Task details: Resume the piece below on building molecular detection infrastructure against healthcare-associated infections, continuing after its final sentence.

Selected text:
——

AMD Projects: Combating Healthcare-associated Infections
Building advanced molecular detection infrastructure to combat healthcare-associated infections
Clostridium difficile is a common cause of antibiotic-associated diarrhea.
Untreatable infections threaten a return to the time when simple infections were deadly. Hospitals and other healthcare settings battle to protect their patients from these drug-resistant organisms and prevent their spread to other patients. Predicting how these bacteria will become resistant is a challenge.
When investigating unfamiliar territory, such as the evolution of germs, the use of proven standardized investigative methods decreases confusion as multiple groups work to understand more about a pathogen. It is critical for partners to measure and investigate specific resistant bacteria in the same way, using a common vocabulary and accepted criteria. The study will decode the building blocks of genetic material to reveal how specific genes change and develop over time. This will create detailed family trees for two high-threat germs, Clostridium difficile—a germ that causes life-threatening diarrhea—and carbapenem -resistant Enterobacteriaceae (CRE)—a family of germs that have become resistant to all or nearly all the antibiotics we have today.
This study will help CDC establish a new, more robust standard to determine reliably the genetic history of drug-resistant bacteria. Understanding the genetic likeness will help in the development of protocols and procedures for testing and analysis. Ultimately, understanding how C. difficile and CRE have changed over time and how they spread will protect more people and reduce infections in healthcare settings.
In the first two years of this project, CDC has been building advanced molecular detection (AMD) infrastructure to understand healthcare-associated infections (HAIs) and emerging antimicrobial resistance (AR) in these pathogens. Scientists have focused their work on determining how these germs are transmitted in healthcare settings, understanding various strains involved in outbreaks, and looking for new ways in which the pathogens become resistant to antimicrobials. The diversity of pathogens involved in HAIs has presented a challenge in this work because methods used to detect and study one germ typically do not work on the others, so scientists must devise new methods for each pathogen, and sometimes for various strains of the same pathogen. This is demonstrated by the 250 genomes sequenced from HAI outbreak and transmission studies, including studies of C. difficile, Clostridium septicum, E. coli, Klebsiella pneumoniae, Mycobacterium abscessus, Pseudomonas aeruginosa, Staphylococcus aureus, and Enterococcus faecalis.

——

Data excerpts:

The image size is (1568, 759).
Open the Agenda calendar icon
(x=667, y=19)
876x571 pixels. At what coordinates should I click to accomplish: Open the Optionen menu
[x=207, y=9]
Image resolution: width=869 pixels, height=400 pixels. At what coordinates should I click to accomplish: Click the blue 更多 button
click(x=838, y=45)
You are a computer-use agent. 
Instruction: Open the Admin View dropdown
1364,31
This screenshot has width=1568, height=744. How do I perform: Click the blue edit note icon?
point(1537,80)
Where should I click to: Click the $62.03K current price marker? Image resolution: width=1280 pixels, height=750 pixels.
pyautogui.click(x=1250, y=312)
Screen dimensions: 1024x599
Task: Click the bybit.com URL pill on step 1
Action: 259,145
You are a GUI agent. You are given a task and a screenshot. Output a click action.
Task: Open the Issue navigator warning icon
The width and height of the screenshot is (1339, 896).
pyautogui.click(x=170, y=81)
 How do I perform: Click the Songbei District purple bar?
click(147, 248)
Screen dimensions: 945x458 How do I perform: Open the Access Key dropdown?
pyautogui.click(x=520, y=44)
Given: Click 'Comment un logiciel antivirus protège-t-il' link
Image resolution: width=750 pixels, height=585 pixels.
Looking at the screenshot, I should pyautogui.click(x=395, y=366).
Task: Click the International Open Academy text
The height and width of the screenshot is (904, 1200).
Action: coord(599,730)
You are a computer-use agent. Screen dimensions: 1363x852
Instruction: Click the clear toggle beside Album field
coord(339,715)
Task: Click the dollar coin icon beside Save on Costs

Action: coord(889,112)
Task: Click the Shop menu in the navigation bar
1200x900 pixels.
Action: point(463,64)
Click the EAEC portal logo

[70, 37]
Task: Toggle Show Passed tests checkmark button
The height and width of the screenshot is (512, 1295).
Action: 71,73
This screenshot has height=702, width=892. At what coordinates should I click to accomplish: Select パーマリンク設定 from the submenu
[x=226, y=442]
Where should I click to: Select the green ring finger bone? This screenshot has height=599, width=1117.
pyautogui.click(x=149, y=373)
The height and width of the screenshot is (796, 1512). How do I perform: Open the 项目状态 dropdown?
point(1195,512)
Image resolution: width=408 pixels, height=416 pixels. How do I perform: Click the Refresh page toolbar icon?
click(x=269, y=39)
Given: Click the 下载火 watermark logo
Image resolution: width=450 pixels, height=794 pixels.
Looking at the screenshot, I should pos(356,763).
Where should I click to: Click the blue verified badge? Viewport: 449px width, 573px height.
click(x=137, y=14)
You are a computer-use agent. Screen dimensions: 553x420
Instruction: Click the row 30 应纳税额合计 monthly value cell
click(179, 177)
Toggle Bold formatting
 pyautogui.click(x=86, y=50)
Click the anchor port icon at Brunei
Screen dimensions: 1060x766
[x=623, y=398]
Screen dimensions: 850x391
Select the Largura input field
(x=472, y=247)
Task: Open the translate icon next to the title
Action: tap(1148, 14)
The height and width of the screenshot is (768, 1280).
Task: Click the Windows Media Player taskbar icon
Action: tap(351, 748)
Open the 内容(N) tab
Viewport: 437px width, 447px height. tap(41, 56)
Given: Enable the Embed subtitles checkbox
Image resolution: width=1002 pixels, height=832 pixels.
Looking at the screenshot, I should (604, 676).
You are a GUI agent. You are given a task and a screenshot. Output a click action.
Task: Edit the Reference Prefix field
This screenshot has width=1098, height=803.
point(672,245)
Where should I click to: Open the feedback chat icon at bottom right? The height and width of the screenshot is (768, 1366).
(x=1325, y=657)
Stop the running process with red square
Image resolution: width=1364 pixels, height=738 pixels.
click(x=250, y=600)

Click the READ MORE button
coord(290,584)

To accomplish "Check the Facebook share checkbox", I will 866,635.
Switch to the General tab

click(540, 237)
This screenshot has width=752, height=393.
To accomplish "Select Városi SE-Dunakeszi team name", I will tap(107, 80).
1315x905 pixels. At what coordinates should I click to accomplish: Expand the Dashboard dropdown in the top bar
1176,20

——

Answer to this task:
Nonetheless, CDC investigators have made progress and participated in active surveillance of these pathogens. By adding AMD to surveillance, we can look more deeply at the characteristics of various strains, determine if existing medications will be effective against a circulating strain, track how infectious a strain is, and determine if the strain is developing new AR characteristics. CDC also shares information about these pathogens with the scientific community to ensure that researchers and drug manufacturers are working with the most current strains of HAIs that we find in healthcare settings. Ongoing work in this area will help us detect and treat HAIs faster and more effectively.
PRINCIPAL INVESTIGATOR PROFILE
Brandi M. Limbago, PhD
Deputy Chief, Clinical and Environmental Microbiology Branch
Division of Healthcare Quality Promotion
National Center for Emerging and Zoonotic Infectious Diseases
Brandi Limbago, Ph.D., Deputy Chief of the Clinical and Environmental Microbiology Branch in the
Division of Healthcare Quality Promotion (DHQP) at CDC’s National Center for Emerging and Zoonotic Infectious Diseases, leads a group of laboratory scientists that serves as a national reference laboratory for detection of antimicrobial resistance and investigates healthcare-associated infections . This group studies methods for the reliable detection of antimicrobial resistance, emergence of novel resistance mechanisms, and the molecular epidemiology of common healthcare-associated infections, including carbapenem -resistant Enterobacteriaceae (CRE), Clostridium difficile, and methicillin-resistant Staphylococcus aureus (MRSA)..
Dr. Limbago received her undergraduate degree from the College of Idaho and her PhD from Emory University. She completed clinical microbiology training at University of Washington Medical Center. She is a member of the Clinical Laboratory Standards Institute Subcommittee on Antimicrobial Susceptibility Testing and co-chair of its Methodology Working Group. In addition, Dr. Limbago is an associate editor for Anaerobe.